In 1664, Dutch Grand Pensionary Johan de Witt employed him as an expert on the English court; when the Second Anglo-Dutch War began in 1665, he joined the Dutch States Army and along with two others was convicted of treason. His actions were not unusual for the period and why he was singled out unclear; most 17th century armies were multinational, while the Scots Brigade continued in Dutch service throughout. As it was a maritime conflict, he did not fight his countrymen, unlike many English sailors who joined the Dutch navy where conditions and pay were substantially better. After the Raid on the Medway in 1667, diarist Samuel Pepys recorded reports of English voices shouting insults from the Dutch ships.

He continued to advise de Witt, was appointed colonel in March 1671 and when the Franco-Dutch War began in May 1672 was based near Zwolle, a key position on the IJssel Line. The Dutch were poorly prepared and major positions like Schenkenschanz fell without resistance; still remembered as the Rampjaar, or "Year of disaster", it initially seemed the French had achieved a stunning victory. Bampfield could not persuade the Zwolle militia to defend their town and shortly afterwards his garrison at Ameide was over-run. William of Orange managed to stabilise the position by the end of July but Bampfield was one of dozens of officers court-martialled in the recriminations that followed, while de Witt was lynched.

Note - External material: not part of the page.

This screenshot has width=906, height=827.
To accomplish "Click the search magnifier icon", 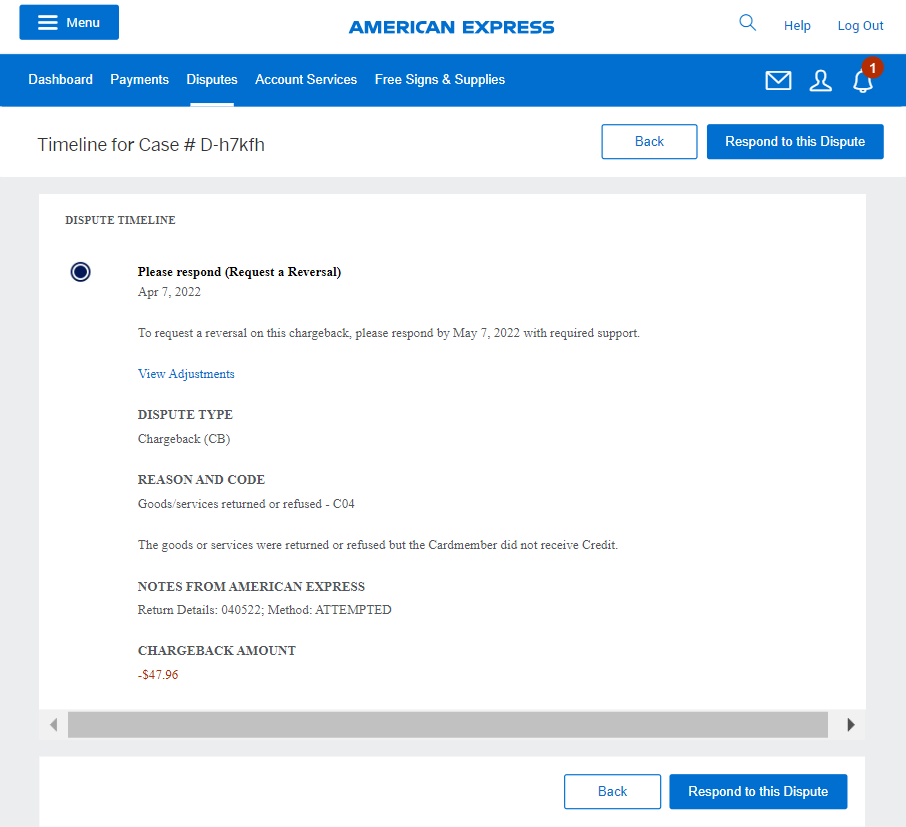I will tap(747, 23).
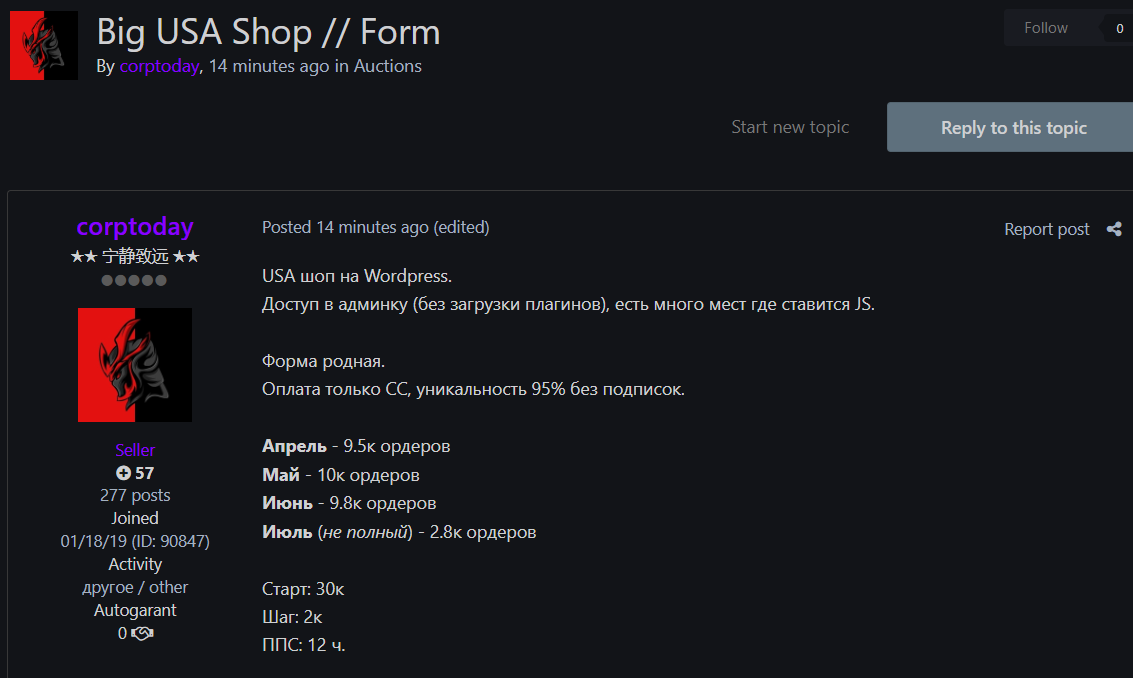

Although twice acquitted and restored to his rank, this ended Bampfield's career; it is suggested factors included his association with de Witt and the enmity of Charles II, William's uncle. He retired to Leeuwarden where he died in 1685.

==Sources==
- Act for attainting Joseph Bampfield (1819). "Charles II, 1665: An Act for attainting Thomas Dolman Joseph Bampfield and Thomas Scott of High-Treason if they render not themselves by a day in Statutes of the Realm: Volume 5, 1628-80"
- BCW. "Colonel Joseph Bampfield's Regiment of Foot"
- Hardacre, Paul (1993). "Bampfield's Later Career; a biographical companion"
- Lynn, John (1999). "The Wars of Louis XIV, 1667–1714 (Modern Wars in Perspective)"
- Ottway, Sheila (2000). "Betraying Our Selves: Forms of Self-representation in Early Modern English Text"
- Marshall, Alan (2004). "Bampfield, Joseph (1622-1685)"
- Royle, Trevor (2004). "Civil War: The Wars of the Three Kingdoms 1638–1660"
- Seaward, Paul (2009). "Introduction to Edward Hyde, Earl of Clarendon: The History of the Rebellion; A New Selection"
- Stevenson, David (2004). "Halkett [née Murray], Anne [Anna], Lady Halkett (1623-1699)"
- Tomalin, Claire (2002). "Samuel Pepys; the unequalled self"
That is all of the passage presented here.